Department of Agriculture

Department of Agriculture building

The Department of Agriculture (abbreviated as DA; Filipino: Kagawaran ng Agrikultura) is the executive department of the Philippine government responsible for the promotion of agricultural and fisheries development and growth.[55] It has its headquarters at Elliptical Road corner Visayas Avenue, Diliman, Quezon City.

The department is currently led by the secretary of agriculture, nominated by the president of the Philippines and confirmed by the Commission on Appointments. The secretary is a member of the Cabinet. The current secretary is Bongbong Marcos, who assumed office on June 30, 2022 in concurrent capacity as President.

Land reform

Land reform in the Philippines has long been a contentious issue rooted in the Philippines's Spanish Colonial Period. Some efforts began during the American Colonial Period with renewed efforts during the Commonwealth, following independence, during Martial Law and especially following the People Power Revolution in 1986. The current law, the Comprehensive Agrarian Reform Program, was passed following the revolution and extended until 2014.

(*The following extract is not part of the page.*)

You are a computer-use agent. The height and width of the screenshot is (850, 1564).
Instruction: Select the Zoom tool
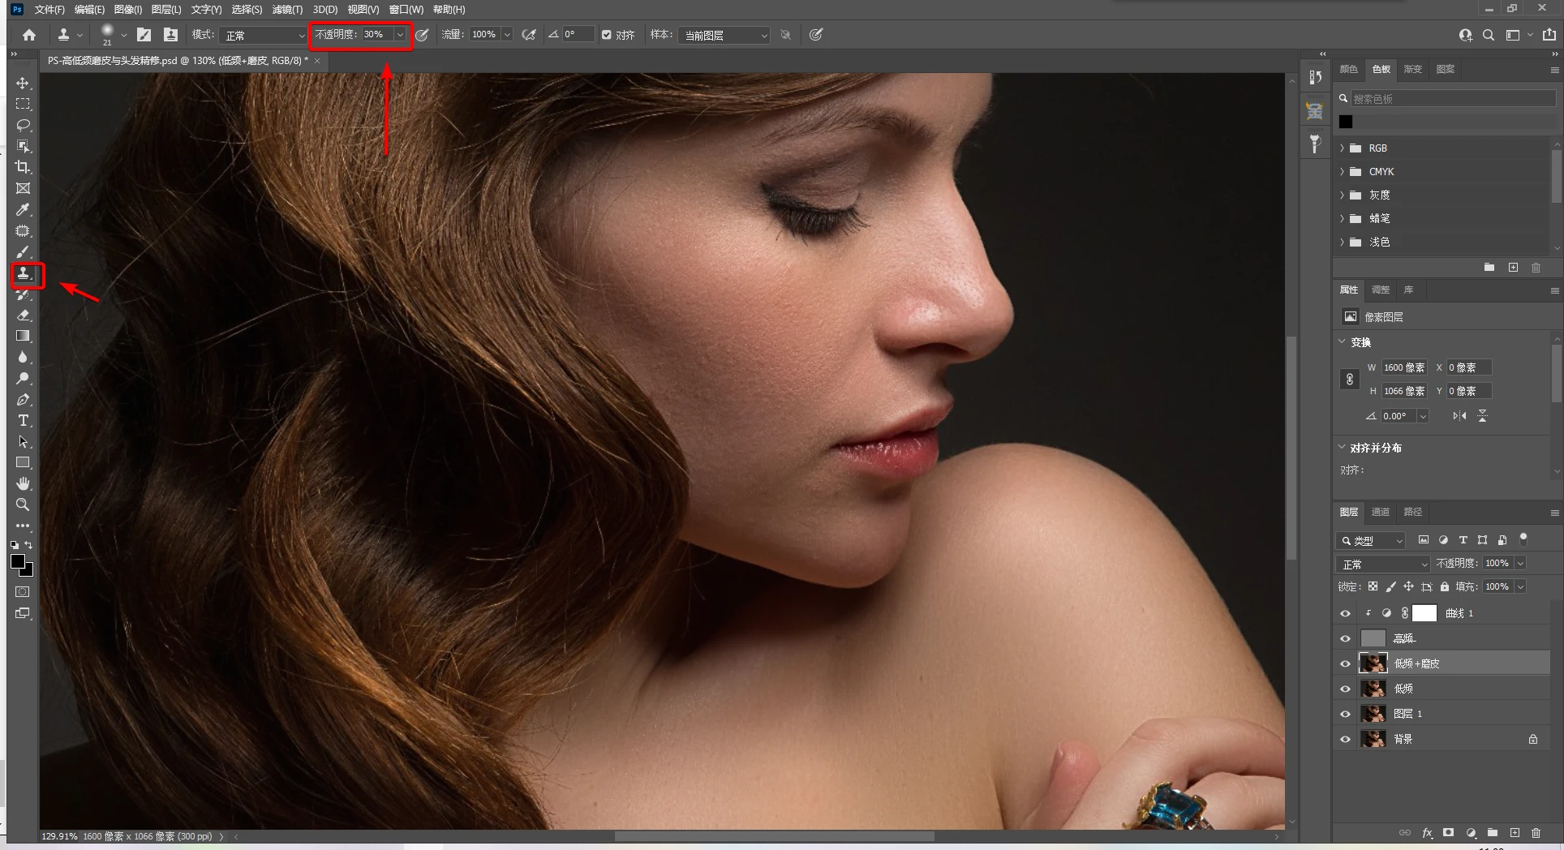click(x=23, y=504)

Environmental and social issues


Some agricultural practices, including export crops and encroachment by small farmers, lead to deforestation.[56] Deforestation may in turn affect water supply needed by farms.[56]

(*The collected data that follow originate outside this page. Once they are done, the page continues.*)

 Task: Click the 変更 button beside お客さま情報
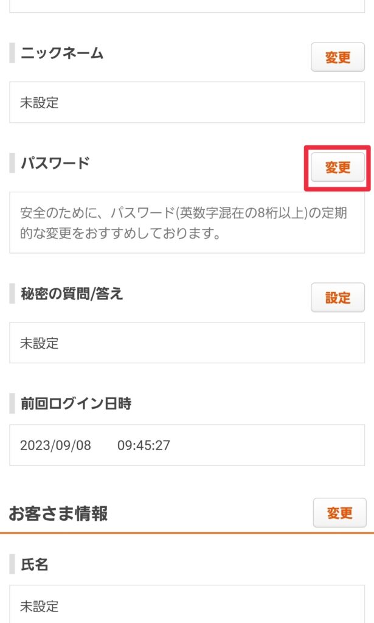(x=339, y=513)
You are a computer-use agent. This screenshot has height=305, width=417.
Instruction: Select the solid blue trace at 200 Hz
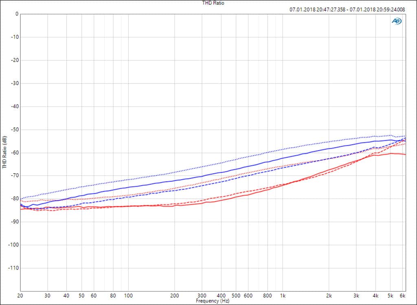coord(175,180)
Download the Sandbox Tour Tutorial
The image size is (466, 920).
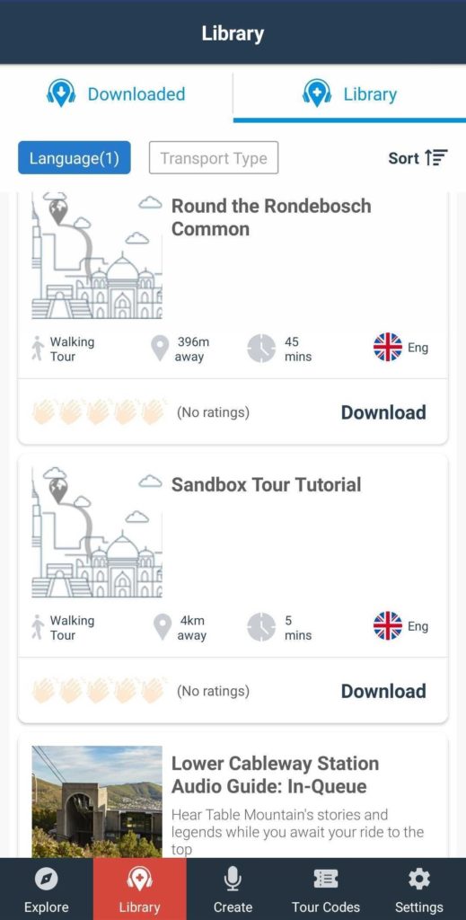tap(383, 691)
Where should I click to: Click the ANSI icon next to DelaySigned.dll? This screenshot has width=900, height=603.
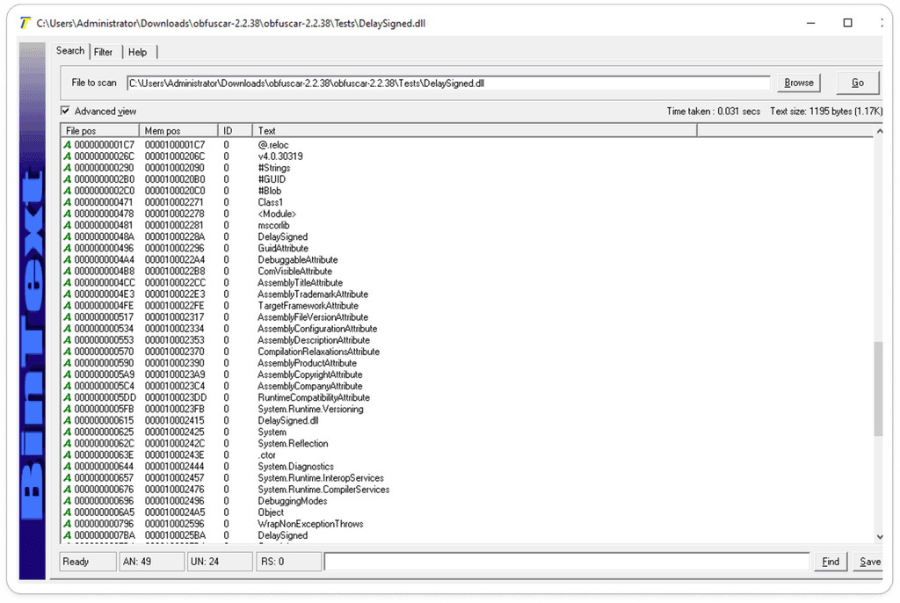(65, 420)
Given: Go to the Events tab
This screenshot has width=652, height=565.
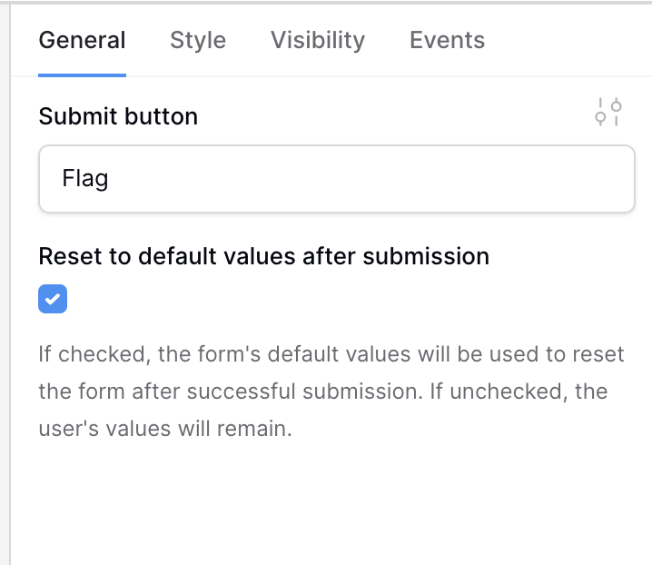Looking at the screenshot, I should (x=447, y=40).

Water supply and soil quality

Due to the loss of watershed areas, water supply and quality have decreased. Deforestation has also resulted in erosion and siltation, leading to worsened water quality.[56]

Heavy use of chemical fertilizers have also led to declining soil quality.[56]

Climate change

Agriculture is one of the Philippines’ largest sectors and will continue to be adversely impacted by the effects of climate change. The agriculture sector employs 35% of the working population and generated 13% of the country's GDP in 2009.[57] The two most important crops, rice and corn, account for 67% of the land under cultivation and stand to see reduced yields from heat and water stress.[57] Rice, wheat, and corn crops are expected to see a 10% decrease in yield for every 1 °C increase over a 30 °C average annual temperature.[58]

Increases in extreme weather events will have devastating affects on agriculture. Typhoons (high winds) and heavy rainfall contribute to the destruction of crops, reduced soil fertility, altered agricultural productivity through severe flooding, increased runoff, and soil erosion.[58] Droughts and reduced rainfall leads to increased pest infestations that damage crops as well as an increased need for irrigation.[58] Rising sea levels increases salinity which leads to a loss of arable land and irrigation water.[58]

All of these factors contribute to higher prices of food and an increased demand for imports, which hurts the general economy as well as individual livelihoods.[58] From 2006 to 2013, the Philippines experienced a total of 75 disasters that cost the agricultural sector $3.8 billion in loss and damages.[58] Typhoon Haiyan alone cost the Philippines' agricultural sector an estimated US$724 million after causing 1.1 million tonnes of crop loss and destroying 600,000 ha of farmland.[59] The agricultural sector is expected to see an estimated annual GDP loss of 2.2% by 2100 due to climate impacts on agriculture.[58]

Land conversion

Agricultural areas are being subjected to land conversion to make way for development projects, to the detriment of farmers' welfare and the country's food security.[60]

Poverty among farmers

Farmers and fishers belong to the poorest sectors of Philippine society. The incidence of poverty among farmers was estimated at 31.6% in 2018[61] (compared to the 16.7% national poverty incidence),[62] according to data from the Philippine Statistics Authority.